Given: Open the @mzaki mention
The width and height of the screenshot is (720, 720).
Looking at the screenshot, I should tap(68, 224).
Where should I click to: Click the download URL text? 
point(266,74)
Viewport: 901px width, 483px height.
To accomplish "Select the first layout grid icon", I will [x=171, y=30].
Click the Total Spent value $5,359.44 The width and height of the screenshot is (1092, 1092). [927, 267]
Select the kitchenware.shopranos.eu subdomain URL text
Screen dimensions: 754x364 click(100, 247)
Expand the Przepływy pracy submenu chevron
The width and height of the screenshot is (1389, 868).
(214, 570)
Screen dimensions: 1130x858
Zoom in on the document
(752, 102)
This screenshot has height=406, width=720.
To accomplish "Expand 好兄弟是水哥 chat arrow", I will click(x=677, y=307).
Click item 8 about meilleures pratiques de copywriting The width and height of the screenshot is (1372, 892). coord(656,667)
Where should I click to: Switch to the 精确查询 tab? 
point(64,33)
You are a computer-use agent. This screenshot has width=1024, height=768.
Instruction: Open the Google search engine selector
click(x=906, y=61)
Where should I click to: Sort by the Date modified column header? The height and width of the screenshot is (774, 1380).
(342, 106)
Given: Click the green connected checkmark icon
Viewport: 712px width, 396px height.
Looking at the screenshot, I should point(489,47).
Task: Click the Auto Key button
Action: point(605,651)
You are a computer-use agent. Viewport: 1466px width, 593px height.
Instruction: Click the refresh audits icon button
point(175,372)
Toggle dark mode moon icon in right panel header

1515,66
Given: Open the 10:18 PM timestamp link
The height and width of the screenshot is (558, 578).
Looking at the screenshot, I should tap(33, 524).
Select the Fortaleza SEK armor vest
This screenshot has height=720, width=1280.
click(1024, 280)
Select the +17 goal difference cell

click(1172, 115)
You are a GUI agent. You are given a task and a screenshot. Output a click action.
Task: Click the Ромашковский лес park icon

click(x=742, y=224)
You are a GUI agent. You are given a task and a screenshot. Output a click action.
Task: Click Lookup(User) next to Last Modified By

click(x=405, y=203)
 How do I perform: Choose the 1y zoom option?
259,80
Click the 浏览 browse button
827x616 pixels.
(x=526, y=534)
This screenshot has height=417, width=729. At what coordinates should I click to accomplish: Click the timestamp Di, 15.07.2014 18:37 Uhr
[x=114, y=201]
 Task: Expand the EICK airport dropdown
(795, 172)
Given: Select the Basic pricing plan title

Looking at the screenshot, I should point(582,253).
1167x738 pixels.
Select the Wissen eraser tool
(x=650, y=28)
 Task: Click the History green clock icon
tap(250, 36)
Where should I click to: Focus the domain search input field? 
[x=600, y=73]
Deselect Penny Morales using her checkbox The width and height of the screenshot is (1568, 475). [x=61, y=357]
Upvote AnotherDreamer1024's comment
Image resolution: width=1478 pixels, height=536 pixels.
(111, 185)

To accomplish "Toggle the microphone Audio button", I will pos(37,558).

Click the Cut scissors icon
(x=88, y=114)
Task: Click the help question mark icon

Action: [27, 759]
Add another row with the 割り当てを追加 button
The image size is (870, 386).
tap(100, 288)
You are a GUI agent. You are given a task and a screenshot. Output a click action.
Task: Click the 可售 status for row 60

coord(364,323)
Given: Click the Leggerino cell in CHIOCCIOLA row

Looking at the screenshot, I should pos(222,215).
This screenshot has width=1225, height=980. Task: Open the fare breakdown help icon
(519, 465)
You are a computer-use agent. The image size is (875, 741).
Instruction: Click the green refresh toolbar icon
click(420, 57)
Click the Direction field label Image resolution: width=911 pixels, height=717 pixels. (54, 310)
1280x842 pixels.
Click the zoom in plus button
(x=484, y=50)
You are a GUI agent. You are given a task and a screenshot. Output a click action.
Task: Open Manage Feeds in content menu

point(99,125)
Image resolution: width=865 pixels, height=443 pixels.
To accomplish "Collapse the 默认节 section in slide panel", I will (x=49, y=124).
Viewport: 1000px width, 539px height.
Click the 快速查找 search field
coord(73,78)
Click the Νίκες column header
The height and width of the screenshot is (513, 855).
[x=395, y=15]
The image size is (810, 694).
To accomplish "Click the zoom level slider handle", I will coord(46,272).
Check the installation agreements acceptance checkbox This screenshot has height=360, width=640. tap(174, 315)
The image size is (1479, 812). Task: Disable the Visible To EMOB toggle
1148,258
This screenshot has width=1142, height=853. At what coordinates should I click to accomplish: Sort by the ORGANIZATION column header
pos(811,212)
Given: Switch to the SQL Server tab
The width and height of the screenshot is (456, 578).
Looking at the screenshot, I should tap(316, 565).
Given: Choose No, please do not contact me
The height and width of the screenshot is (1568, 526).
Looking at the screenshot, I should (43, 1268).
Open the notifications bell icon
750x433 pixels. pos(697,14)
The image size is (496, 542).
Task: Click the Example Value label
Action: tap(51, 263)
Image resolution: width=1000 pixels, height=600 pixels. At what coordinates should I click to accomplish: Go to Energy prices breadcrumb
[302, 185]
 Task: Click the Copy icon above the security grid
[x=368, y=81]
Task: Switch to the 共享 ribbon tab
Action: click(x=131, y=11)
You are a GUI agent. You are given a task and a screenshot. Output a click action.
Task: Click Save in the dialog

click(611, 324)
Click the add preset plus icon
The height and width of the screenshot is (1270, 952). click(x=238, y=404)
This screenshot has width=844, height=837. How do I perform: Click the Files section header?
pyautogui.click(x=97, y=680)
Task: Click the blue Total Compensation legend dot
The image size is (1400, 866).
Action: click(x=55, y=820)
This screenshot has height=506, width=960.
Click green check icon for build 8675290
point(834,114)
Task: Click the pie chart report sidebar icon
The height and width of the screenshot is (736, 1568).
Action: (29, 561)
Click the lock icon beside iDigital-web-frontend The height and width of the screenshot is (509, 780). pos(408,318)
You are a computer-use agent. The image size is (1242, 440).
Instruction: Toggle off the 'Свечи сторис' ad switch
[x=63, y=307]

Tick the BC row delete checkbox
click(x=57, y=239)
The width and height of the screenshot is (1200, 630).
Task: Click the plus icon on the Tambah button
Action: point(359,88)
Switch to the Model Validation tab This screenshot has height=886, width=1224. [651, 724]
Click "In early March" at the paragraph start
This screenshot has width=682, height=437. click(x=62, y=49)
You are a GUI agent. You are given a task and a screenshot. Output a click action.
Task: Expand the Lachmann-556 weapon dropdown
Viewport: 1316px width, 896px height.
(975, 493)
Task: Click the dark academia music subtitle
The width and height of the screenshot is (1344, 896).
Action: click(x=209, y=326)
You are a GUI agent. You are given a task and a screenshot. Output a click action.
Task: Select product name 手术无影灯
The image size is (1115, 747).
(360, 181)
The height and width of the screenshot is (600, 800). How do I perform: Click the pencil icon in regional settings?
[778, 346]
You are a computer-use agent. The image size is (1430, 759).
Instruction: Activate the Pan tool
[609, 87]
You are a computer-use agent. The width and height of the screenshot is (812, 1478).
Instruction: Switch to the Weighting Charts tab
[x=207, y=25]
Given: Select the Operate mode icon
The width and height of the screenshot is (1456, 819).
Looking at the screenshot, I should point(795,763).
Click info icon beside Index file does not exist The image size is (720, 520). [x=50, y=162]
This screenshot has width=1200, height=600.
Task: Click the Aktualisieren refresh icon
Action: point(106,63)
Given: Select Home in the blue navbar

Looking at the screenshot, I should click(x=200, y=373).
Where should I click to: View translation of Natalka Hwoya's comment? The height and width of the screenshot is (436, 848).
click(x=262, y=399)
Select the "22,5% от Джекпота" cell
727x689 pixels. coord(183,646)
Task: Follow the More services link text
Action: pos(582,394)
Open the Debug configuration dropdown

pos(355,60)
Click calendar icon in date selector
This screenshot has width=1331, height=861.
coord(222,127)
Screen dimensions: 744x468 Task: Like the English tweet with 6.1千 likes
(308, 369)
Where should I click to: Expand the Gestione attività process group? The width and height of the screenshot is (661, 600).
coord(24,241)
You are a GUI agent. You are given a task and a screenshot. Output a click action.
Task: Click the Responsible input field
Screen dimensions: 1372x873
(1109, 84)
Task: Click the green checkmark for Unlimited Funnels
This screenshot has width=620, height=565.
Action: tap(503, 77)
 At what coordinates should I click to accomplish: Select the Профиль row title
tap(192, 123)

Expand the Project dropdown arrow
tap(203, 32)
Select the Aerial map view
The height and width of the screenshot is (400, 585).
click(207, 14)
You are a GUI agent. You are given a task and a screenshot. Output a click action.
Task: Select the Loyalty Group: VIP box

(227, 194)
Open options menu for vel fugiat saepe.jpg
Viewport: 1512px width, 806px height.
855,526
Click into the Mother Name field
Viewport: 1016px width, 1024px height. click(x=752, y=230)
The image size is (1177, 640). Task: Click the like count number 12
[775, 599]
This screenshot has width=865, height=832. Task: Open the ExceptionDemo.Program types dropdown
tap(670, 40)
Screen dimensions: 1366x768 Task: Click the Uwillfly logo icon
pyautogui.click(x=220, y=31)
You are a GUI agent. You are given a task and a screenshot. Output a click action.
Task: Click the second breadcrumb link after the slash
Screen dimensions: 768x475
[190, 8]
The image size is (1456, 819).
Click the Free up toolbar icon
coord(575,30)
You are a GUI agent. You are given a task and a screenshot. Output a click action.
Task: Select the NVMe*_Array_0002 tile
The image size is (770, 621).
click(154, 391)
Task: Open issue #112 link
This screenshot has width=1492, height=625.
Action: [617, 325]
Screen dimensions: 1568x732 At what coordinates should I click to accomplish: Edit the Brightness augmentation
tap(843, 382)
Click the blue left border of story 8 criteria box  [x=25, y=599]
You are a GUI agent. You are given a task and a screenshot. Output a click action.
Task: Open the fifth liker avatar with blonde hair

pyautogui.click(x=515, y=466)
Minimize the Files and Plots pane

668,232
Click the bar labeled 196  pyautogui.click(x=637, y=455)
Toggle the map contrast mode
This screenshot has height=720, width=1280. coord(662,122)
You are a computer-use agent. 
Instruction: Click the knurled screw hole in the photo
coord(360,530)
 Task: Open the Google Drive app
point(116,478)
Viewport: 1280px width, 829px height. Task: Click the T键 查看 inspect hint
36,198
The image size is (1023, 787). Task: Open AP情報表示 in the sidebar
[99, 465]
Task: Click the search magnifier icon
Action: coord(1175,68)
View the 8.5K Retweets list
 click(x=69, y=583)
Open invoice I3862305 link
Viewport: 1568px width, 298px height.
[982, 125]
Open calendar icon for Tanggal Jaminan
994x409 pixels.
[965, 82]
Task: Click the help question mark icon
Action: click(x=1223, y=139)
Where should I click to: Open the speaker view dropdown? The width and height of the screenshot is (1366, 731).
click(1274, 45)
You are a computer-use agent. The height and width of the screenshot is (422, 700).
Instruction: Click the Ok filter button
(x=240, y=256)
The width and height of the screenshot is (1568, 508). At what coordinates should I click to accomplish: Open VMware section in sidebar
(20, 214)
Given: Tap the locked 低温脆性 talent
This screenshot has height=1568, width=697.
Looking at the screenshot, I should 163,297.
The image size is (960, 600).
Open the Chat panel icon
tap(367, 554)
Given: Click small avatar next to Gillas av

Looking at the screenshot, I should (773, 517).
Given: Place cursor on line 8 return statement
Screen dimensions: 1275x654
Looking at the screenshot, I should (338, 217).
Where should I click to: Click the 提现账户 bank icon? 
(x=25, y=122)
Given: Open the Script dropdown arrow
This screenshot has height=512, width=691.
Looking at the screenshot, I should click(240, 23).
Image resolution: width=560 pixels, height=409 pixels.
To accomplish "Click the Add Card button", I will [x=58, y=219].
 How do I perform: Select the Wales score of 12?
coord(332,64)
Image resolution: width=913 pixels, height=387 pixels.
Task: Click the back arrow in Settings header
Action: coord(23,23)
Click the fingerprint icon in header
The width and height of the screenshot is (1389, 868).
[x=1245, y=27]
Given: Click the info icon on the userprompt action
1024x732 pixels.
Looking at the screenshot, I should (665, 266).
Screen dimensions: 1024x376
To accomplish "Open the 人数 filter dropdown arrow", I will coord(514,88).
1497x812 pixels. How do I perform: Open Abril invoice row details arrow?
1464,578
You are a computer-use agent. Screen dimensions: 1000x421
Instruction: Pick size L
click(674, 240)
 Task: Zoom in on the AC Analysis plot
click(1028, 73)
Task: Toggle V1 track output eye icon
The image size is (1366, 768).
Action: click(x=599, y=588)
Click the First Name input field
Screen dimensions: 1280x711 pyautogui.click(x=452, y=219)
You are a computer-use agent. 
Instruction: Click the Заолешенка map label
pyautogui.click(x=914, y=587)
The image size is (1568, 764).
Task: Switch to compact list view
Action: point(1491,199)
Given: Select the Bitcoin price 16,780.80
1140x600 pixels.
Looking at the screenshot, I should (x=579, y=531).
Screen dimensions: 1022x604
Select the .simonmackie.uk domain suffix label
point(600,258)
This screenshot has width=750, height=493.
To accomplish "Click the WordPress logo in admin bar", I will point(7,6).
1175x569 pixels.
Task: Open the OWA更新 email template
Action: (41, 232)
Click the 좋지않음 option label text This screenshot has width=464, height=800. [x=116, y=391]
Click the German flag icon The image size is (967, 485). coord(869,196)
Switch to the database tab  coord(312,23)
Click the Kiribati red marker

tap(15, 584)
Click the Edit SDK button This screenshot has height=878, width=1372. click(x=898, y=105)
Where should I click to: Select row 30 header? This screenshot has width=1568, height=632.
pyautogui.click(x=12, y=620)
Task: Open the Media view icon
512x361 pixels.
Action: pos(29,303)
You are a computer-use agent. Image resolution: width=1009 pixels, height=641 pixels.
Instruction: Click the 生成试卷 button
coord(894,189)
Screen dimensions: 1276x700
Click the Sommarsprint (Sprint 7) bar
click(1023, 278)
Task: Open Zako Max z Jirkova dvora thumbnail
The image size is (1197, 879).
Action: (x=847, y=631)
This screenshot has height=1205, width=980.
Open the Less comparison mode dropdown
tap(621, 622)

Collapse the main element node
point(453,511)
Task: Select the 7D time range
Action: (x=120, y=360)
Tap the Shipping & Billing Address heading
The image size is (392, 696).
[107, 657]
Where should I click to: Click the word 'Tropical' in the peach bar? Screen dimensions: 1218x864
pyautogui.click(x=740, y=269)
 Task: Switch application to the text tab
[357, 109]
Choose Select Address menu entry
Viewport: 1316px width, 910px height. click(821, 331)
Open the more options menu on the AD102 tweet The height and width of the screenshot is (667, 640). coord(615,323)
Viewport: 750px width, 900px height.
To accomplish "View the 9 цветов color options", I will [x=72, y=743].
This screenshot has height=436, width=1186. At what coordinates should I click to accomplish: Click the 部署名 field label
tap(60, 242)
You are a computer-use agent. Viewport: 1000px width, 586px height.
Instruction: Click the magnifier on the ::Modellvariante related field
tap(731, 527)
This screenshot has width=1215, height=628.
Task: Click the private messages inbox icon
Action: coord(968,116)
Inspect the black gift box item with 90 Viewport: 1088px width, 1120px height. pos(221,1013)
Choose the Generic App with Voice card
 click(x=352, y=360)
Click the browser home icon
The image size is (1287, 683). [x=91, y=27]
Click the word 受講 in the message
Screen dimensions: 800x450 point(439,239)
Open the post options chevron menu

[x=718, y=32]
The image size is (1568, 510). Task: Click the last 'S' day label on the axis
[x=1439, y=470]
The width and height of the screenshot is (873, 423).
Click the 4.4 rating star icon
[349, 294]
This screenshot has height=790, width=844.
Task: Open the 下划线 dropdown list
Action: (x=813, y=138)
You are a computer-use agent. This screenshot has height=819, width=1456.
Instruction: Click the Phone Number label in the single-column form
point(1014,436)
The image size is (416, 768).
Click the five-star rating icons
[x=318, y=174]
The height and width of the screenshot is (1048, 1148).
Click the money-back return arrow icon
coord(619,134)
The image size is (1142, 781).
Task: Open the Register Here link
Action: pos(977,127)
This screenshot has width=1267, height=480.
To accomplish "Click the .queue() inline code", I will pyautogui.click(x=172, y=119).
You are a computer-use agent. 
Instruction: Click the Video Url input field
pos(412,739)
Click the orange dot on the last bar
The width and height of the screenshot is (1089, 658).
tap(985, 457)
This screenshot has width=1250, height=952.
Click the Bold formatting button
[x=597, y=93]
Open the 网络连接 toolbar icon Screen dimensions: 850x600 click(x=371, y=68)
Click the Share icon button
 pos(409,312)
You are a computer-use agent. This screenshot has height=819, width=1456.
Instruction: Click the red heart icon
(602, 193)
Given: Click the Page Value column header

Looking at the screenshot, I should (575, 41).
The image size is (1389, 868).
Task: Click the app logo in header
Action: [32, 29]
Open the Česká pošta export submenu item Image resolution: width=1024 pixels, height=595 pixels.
_ _ _
## WHAT YOU ARE ASKED TO DO
Where does the word "checkmark" appear in the listing? List each line that holds it.

## ANSWER BELOW
Given: Click the green connected checkmark icon
Task: Click the green checkmark for Unlimited Funnels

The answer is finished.